Sure, your dog loves sticking his head out of your passenger side window, but are Fido’s in-car antics putting you at risk?
According to AAA’s “Doggie Distraction” survey released last week, one of three participants admitted that they’re often distracted by their pet when they have them in the car; 55 percent pet their dogs while driving, and 21 percent drive with their canine companions in their laps. And somewhat alarmingly, five percent admit to playing with their dogs while driving (we assume this does not mean fetch).
Unfortunately, taking your eyes off the road for just two seconds doubles your chances for a crash.
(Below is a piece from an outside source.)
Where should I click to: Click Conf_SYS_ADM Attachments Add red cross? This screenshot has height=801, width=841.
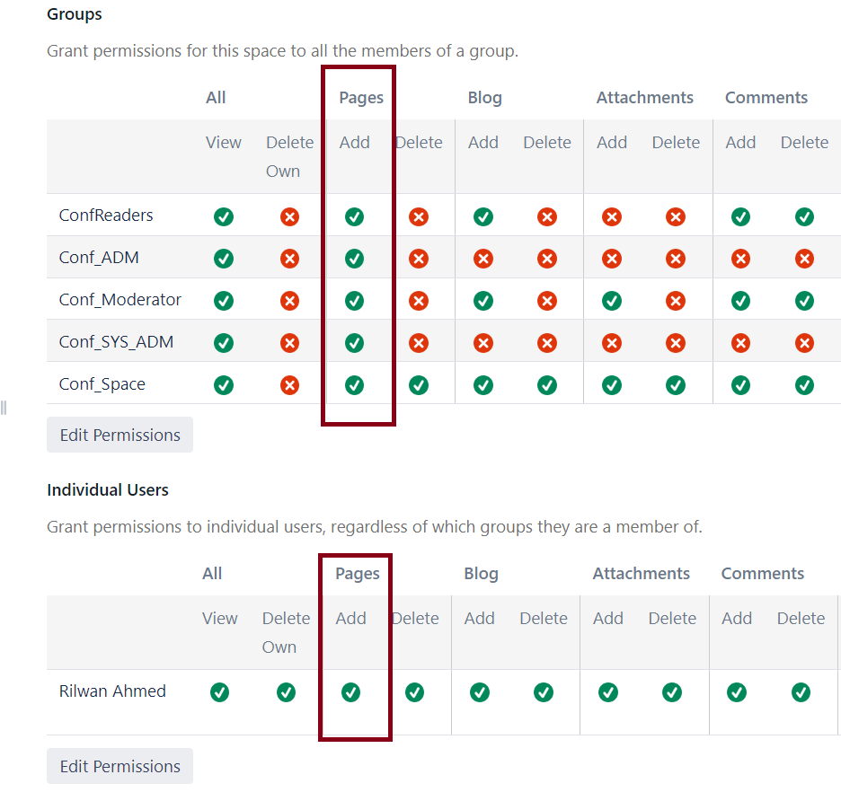click(x=612, y=343)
And while many may scoff at the idea of putting your dog in a car seat, the fact is, in the event of an accident, your dog is a potential projectile, says one AAA rep:
“An unrestrained 10-pound dog in a crash at 50 mph will exert roughly 500 pounds of pressure, while an unrestrained 80-pound dog in a crash at only 30 mph will exert 2,400 pounds of pressure. Imagine the devastation that can cause to your pet and anyone in the vehicle in its path.”
Ouch. AAA recommends securing your dog in either a crate, barrier system, or restraining harness to ensure both their safety and yours. In the survey, only 17 percent of respondents said they used a restraint system for their pet, despite the fact that 25 states currently have laws on the books that restrict the portage of an animal in a moving vehicle in a way that could cause torturous injury or death. Looking for a harness? The Ruff Rider brand sells the Roadie and Roadie Elite versions of harnesses that work with your vehicle’s seat belts for $29.95 and $39.95 respectively. It might just be what you need to make sure your pup doesn’t cause undue distraction.